The Harvard Mk IV was built by Canadian Car and Foundry (CCF) under license from North American Aviation as the Canadian-built version of the venerable North American AT-6. Canada built more Harvards than any other aircraft type in their inventory, with a total of 3,350 produced.
The design was originally designated the North American NA-16 in 1937, and was intended to compete for a roll as a “basic combat” aircraft for the U.S. Army Air Corps. Experience quickly showed that it was a mediocre combat aircraft but an excellent trainer, so it was reclassified by the Army Air Corps as an Advanced Trainer, the AT-6. Nicknamed “Texan” in the US, the AT-6 was employed in training most of the Allied fighter pilots of World War II and went on to become arguably the best fighter training aircraft of all time. From 1940 to 1955, nearly all American and British Commonwealth pilots received at least some training on the Texan/Harvard. Strong yet unforgiving, requiring a delicate touch to keep straight during landing and take-off, it was an ideal training airplane.
Because of its reputation as a great training platform, many of these aircraft continued in use with air forces around the world for decades. In fact, the South African Air Force operated the AT-6s as late as 1995. The aircraft could also be modified as an armament trainer capable of carrying either machine guns, rockets or practice bombs, or could be outfitted as a ground-attack variant.
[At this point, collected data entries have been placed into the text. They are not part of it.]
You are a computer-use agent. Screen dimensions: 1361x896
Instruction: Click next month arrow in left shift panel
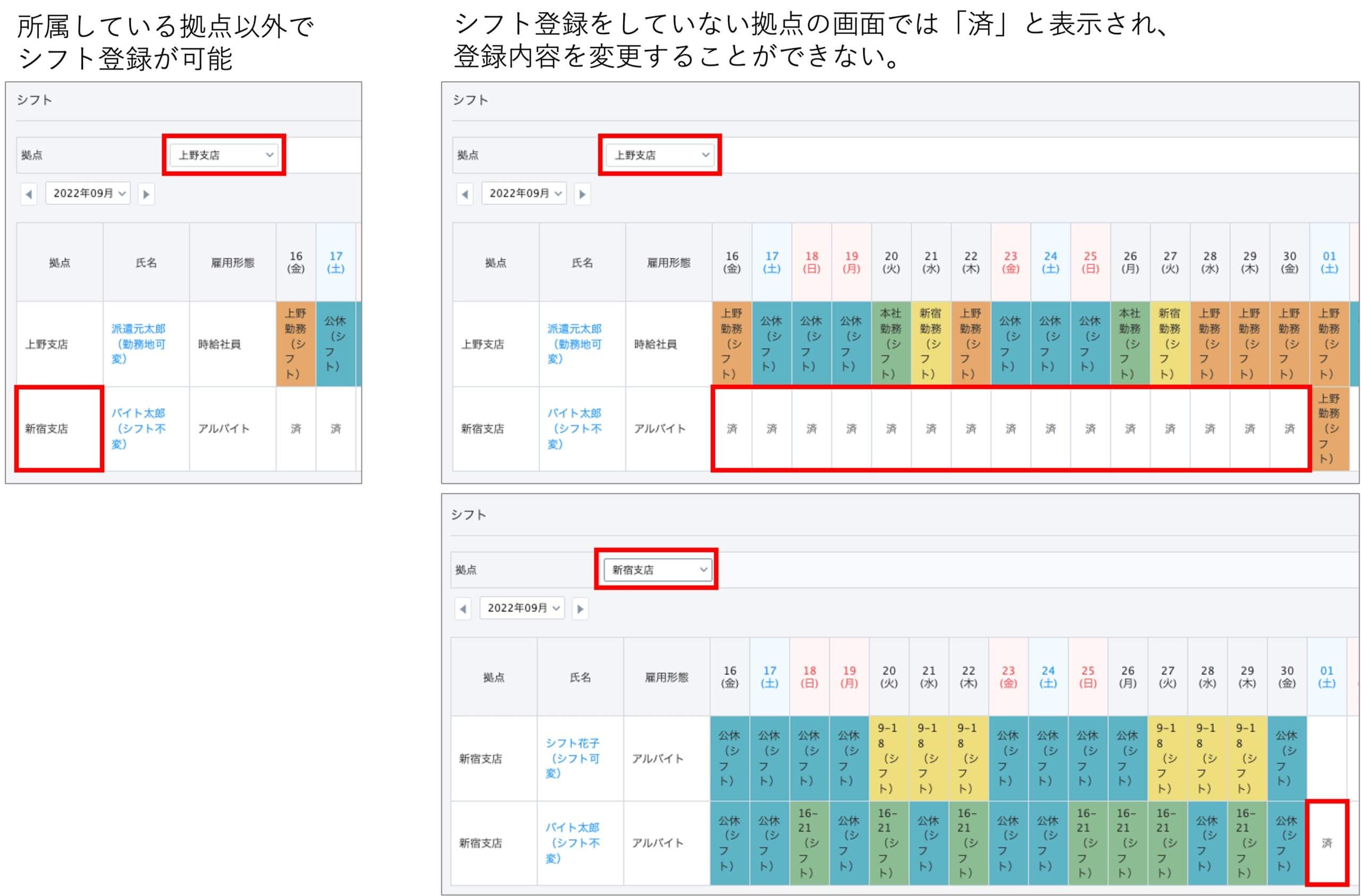click(x=146, y=195)
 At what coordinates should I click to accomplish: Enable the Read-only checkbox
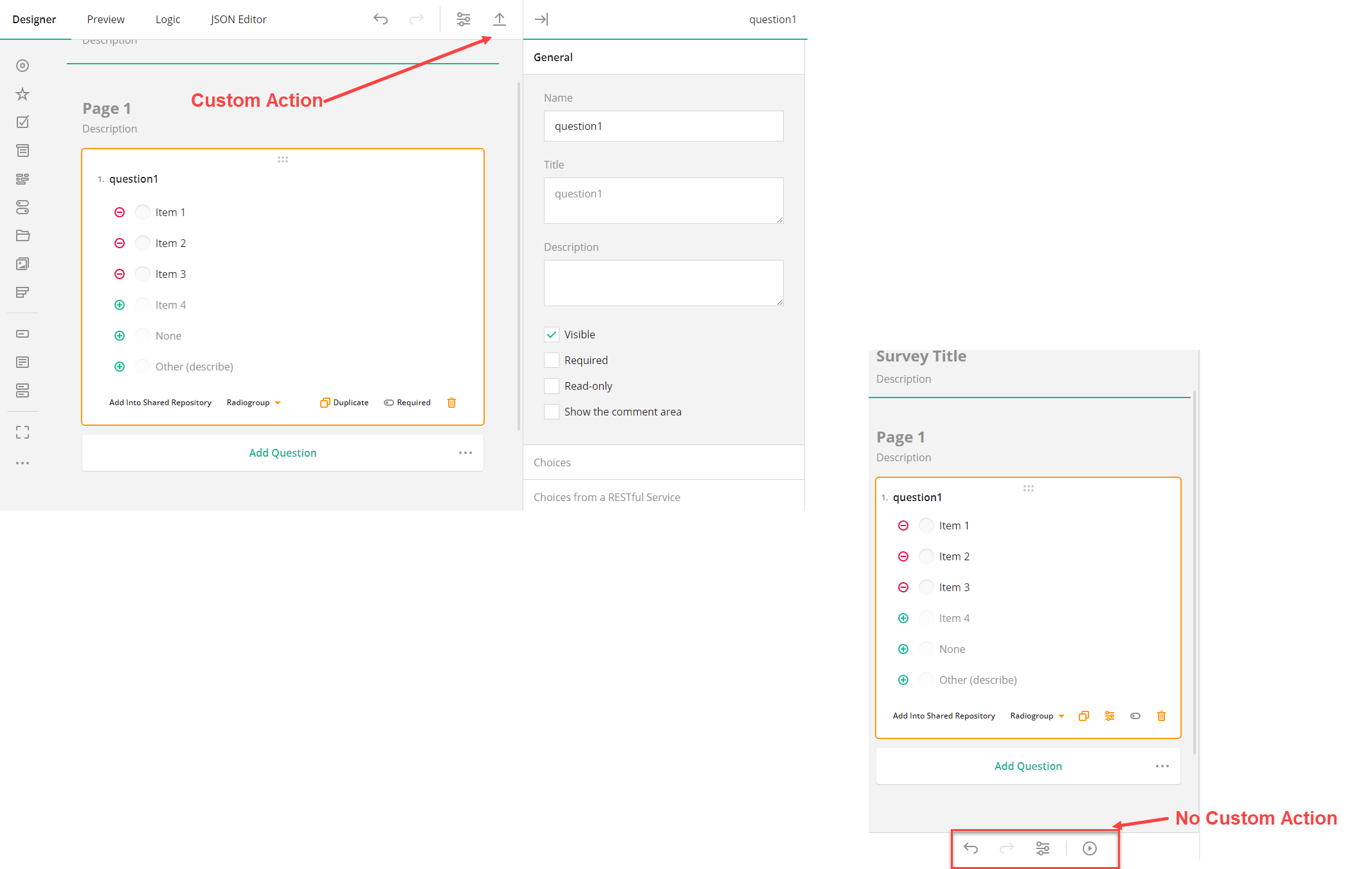click(552, 386)
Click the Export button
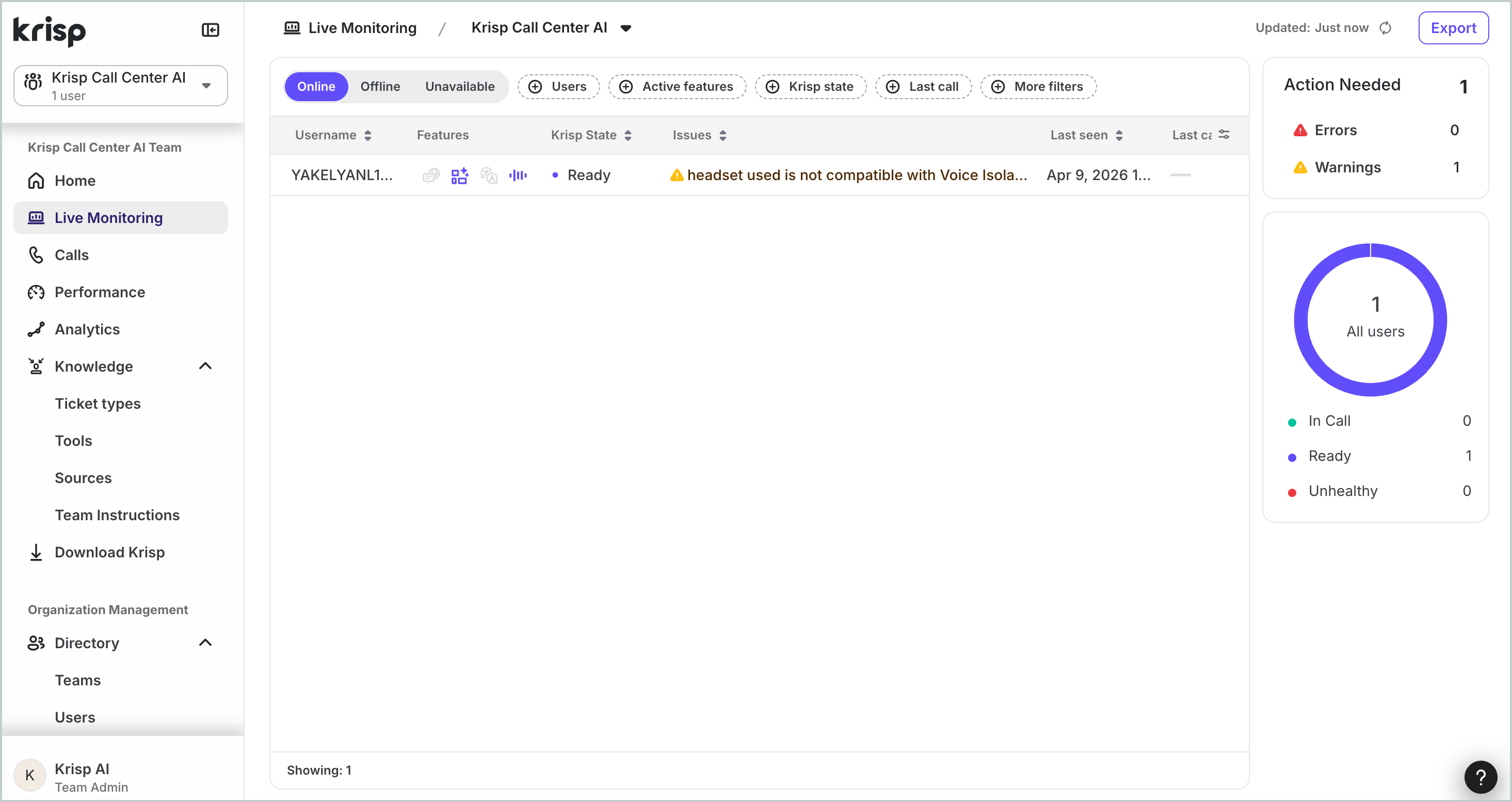Screen dimensions: 1512x802 pyautogui.click(x=1453, y=28)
The aircraft on display was built by CCF in 1952 and served in the Royal Canadian Air Force with the No. 2 Training Squadron in Gimli, Manitoba, and Moose Jaw, Saskatchewan. From 1953 until 1959, this squadron served as part of the NATO Air Training Plan helping to train 4,000 airmen from Belgium, Denmark, France, Germany, Italy, the Netherlands, Norway, Portugal, Turkey and the United Kingdom.
After its RCAF service, this aircraft was declared surplus and sold on the civilian market in 1966.
Jim Smith acquired this aircraft in 1987.